### Your instructions
Each line holding the string "marker" is to be copied from the data.

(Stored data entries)
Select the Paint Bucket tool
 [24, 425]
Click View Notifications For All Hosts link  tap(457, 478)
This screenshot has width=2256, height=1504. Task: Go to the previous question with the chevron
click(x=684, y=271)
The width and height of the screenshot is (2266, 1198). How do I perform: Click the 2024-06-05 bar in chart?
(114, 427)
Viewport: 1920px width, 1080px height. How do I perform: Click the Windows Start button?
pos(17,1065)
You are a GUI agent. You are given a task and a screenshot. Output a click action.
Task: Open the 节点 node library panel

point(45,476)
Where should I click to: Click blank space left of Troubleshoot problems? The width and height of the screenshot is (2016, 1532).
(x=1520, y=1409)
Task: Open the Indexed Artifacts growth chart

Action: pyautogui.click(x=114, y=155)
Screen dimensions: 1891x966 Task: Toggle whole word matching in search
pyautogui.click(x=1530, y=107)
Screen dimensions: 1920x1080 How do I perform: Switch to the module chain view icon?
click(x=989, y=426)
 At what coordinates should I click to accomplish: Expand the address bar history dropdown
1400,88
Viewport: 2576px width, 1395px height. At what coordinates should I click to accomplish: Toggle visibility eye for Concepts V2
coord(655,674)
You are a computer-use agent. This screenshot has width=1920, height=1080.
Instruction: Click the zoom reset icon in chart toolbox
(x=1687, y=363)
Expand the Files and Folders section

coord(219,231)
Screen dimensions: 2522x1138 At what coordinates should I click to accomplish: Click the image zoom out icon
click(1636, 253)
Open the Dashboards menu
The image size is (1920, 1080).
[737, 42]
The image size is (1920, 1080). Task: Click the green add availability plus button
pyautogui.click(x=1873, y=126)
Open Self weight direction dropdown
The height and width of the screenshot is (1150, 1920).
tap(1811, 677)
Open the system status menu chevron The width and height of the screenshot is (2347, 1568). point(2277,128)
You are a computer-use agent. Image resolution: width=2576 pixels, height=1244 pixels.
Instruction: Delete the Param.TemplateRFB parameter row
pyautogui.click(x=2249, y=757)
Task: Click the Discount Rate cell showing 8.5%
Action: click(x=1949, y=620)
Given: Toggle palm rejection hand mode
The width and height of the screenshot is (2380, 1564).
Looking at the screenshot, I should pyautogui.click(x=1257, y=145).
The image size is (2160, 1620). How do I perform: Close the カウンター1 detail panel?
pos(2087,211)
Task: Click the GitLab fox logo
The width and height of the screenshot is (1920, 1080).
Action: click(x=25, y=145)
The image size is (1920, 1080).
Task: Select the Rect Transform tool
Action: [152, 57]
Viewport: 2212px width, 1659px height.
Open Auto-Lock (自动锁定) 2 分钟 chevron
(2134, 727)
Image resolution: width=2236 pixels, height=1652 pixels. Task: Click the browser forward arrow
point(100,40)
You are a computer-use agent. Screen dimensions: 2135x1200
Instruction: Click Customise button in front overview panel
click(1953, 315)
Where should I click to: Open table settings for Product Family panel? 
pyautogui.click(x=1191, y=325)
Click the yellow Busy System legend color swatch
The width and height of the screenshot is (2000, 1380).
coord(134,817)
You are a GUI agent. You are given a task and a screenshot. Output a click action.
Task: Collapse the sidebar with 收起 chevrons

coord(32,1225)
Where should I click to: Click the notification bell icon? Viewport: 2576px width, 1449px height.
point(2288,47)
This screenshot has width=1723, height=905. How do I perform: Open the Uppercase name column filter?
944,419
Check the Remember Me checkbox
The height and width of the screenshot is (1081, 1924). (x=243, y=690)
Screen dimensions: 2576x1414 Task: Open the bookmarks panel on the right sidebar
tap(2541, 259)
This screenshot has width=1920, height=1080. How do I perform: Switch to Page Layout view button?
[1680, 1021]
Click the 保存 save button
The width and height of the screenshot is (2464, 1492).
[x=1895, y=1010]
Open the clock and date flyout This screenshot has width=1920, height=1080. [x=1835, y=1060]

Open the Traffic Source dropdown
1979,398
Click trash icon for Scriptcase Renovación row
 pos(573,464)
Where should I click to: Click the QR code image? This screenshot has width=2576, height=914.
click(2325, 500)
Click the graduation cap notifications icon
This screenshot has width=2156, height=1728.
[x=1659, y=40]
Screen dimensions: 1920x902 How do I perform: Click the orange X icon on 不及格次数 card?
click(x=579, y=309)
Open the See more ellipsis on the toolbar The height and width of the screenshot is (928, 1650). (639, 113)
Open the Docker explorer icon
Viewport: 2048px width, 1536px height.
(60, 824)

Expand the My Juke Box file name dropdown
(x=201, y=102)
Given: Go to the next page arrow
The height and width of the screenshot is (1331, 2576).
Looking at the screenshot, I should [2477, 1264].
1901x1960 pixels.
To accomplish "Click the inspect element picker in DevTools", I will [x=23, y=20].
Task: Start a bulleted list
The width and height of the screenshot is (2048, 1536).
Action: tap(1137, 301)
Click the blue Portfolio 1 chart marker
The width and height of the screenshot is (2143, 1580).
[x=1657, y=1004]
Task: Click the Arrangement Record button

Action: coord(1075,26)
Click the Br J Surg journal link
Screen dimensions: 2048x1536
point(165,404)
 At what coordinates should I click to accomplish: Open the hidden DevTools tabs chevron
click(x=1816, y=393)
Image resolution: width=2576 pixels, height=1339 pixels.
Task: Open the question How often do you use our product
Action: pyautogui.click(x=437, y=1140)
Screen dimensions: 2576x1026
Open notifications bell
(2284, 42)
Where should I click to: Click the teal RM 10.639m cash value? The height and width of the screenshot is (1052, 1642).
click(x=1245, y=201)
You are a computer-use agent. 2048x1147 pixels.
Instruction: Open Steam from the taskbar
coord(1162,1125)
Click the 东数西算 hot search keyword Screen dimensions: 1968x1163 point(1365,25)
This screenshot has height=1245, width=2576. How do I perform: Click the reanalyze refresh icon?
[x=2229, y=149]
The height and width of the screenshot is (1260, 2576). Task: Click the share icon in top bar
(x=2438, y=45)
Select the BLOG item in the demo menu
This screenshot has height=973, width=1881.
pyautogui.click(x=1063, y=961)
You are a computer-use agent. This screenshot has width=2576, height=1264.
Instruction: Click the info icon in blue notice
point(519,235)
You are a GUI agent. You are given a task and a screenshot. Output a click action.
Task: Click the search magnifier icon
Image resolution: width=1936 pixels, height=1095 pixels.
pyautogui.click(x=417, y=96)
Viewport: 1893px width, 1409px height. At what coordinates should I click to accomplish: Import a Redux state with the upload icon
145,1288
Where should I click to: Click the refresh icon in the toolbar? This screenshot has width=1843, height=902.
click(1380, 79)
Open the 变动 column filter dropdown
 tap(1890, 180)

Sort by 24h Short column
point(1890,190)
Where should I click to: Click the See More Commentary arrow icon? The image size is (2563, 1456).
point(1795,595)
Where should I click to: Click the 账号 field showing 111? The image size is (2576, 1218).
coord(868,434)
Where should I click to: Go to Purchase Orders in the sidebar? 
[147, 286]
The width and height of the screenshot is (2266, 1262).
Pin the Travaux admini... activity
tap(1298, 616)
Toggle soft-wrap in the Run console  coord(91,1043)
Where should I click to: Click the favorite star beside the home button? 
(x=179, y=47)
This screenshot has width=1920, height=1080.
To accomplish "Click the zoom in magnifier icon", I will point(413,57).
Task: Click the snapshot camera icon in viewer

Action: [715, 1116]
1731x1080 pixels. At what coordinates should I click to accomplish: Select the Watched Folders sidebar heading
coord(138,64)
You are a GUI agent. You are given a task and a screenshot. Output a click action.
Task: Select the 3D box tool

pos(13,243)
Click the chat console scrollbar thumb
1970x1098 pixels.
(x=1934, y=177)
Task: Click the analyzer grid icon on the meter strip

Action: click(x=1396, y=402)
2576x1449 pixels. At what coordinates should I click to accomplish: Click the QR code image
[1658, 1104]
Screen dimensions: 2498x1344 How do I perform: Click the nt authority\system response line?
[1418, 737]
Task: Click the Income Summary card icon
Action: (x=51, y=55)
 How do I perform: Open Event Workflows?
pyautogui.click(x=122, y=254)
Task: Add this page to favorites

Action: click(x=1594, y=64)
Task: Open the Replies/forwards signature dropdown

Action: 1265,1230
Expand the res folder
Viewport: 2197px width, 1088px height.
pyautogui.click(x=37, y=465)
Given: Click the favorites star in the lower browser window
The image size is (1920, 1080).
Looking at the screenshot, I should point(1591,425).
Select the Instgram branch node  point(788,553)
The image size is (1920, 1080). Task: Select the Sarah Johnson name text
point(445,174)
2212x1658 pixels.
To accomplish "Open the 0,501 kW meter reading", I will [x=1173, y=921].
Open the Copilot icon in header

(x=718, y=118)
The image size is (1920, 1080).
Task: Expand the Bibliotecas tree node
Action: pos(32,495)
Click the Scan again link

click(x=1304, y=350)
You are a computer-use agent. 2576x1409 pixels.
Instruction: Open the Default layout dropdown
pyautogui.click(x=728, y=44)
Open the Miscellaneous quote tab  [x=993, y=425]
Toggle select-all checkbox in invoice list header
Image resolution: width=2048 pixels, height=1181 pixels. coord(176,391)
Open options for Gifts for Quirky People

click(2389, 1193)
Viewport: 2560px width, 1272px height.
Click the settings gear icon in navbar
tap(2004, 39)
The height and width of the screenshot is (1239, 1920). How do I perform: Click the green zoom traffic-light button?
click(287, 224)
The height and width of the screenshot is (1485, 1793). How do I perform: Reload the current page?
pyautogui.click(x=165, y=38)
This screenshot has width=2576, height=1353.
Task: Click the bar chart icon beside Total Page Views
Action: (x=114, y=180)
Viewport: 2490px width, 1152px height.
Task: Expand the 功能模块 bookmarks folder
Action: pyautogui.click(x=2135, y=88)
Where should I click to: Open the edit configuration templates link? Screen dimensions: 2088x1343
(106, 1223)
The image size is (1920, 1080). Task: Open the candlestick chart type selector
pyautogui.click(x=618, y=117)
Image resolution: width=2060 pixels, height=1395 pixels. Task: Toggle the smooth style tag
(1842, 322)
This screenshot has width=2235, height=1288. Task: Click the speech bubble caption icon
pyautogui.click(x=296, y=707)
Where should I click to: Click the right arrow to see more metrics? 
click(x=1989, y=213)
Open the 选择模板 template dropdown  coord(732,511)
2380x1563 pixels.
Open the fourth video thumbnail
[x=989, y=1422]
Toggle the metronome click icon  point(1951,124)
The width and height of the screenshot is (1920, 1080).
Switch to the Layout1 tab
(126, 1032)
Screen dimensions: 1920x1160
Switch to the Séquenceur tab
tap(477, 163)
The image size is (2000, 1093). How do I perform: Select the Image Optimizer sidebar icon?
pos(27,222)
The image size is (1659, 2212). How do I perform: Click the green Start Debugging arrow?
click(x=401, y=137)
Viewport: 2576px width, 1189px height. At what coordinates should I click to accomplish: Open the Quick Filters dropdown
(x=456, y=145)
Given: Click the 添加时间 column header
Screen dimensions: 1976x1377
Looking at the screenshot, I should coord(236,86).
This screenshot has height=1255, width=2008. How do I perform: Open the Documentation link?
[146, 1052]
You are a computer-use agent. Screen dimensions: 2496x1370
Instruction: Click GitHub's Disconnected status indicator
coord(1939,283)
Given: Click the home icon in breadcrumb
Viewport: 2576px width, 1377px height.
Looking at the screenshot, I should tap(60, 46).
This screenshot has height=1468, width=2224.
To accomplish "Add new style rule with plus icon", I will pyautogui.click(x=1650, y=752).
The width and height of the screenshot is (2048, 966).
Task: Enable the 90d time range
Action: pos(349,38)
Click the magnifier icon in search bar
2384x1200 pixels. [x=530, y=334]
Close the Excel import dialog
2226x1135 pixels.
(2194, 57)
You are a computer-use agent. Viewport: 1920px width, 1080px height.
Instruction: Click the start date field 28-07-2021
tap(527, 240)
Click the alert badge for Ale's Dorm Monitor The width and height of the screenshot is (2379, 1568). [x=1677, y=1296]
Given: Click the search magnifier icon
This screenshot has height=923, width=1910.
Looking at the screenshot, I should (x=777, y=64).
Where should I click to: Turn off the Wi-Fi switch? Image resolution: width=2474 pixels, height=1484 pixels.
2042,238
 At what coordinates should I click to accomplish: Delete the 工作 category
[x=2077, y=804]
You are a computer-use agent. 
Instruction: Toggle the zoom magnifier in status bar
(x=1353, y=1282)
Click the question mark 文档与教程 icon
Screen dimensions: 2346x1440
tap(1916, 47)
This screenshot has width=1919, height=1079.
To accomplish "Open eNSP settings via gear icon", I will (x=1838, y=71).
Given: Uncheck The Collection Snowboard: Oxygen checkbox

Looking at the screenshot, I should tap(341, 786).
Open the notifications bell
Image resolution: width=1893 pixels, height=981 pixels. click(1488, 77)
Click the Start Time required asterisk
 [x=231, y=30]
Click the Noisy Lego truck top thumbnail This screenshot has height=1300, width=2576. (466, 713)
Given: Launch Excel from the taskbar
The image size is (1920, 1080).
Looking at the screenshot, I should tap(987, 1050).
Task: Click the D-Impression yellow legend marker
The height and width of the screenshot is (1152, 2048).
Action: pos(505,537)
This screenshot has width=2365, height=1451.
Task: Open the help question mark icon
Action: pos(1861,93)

### Result below
Click the blue Portfolio 1 chart marker
Task: Click the D-Impression yellow legend marker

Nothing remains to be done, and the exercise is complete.